Data Block Start
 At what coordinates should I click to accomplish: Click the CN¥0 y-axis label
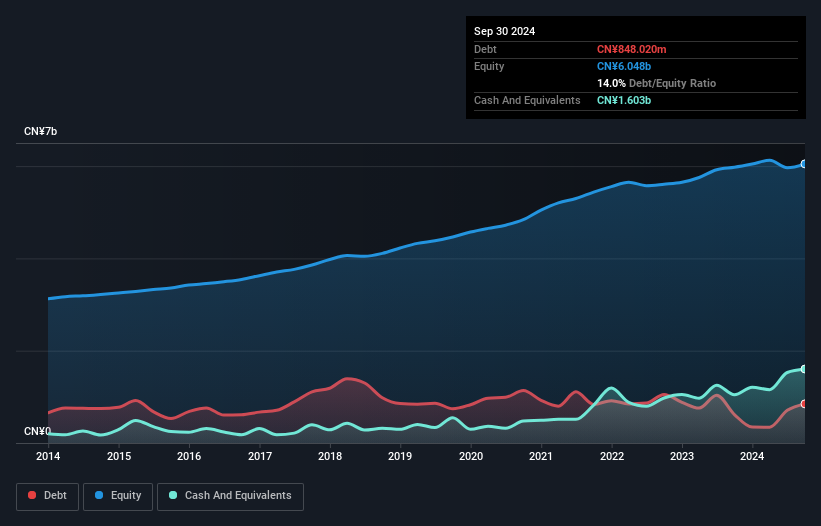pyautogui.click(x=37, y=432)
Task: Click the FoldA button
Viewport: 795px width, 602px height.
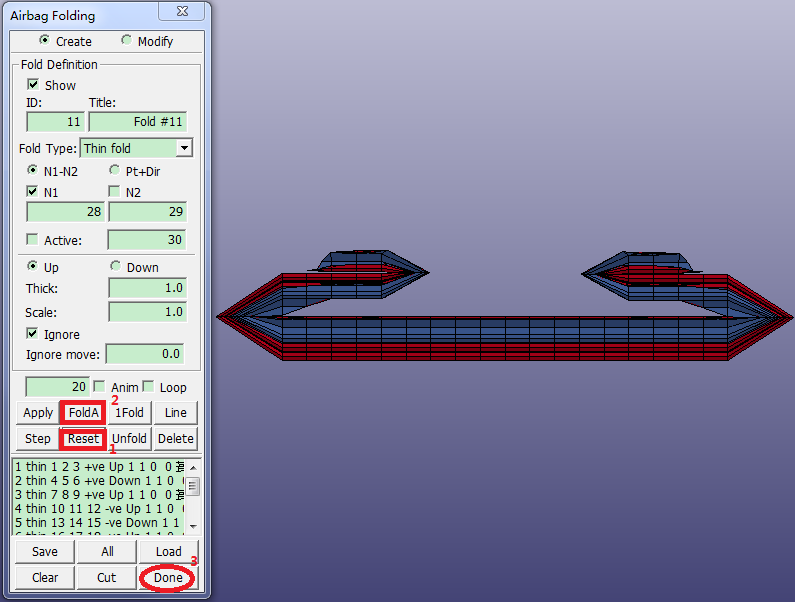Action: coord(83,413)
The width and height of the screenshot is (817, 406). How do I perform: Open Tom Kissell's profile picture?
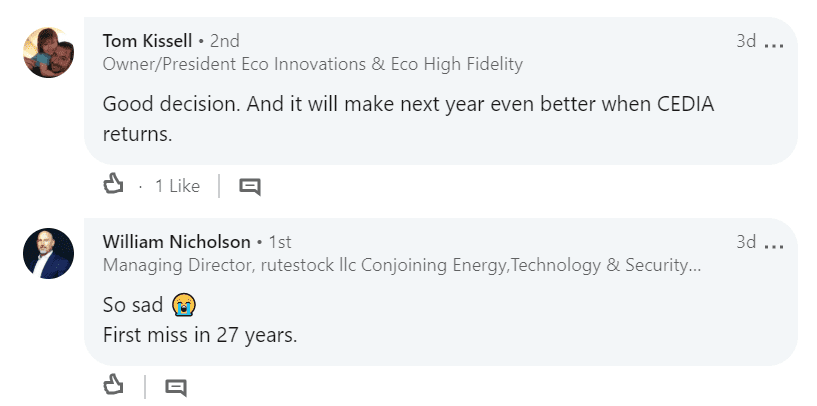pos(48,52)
Data Block End
Data Block Start
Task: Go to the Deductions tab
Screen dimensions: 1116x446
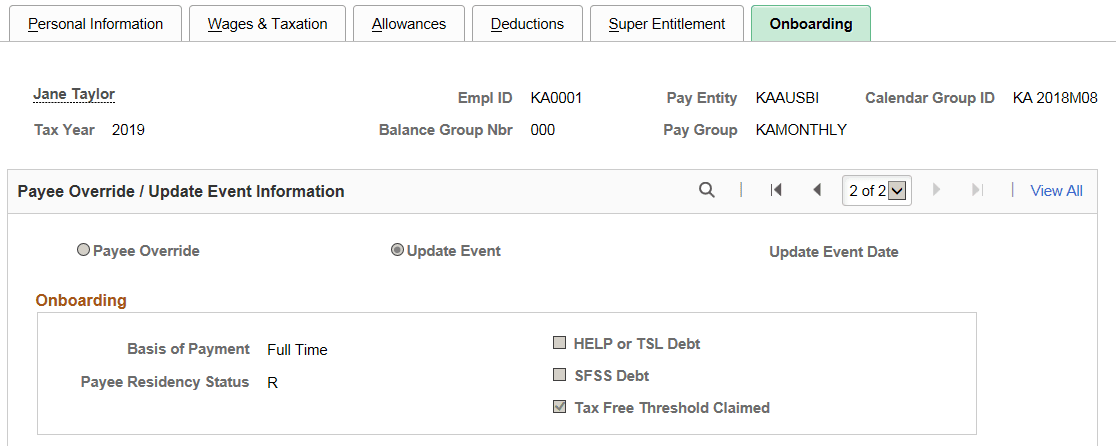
Data Block End
#### [Exercise directions]
"Task" is the word to look for; copy every line of the data that has it.

#### [Solved problem]
Task: Click the FoldA button
Task: Go to the Deductions tab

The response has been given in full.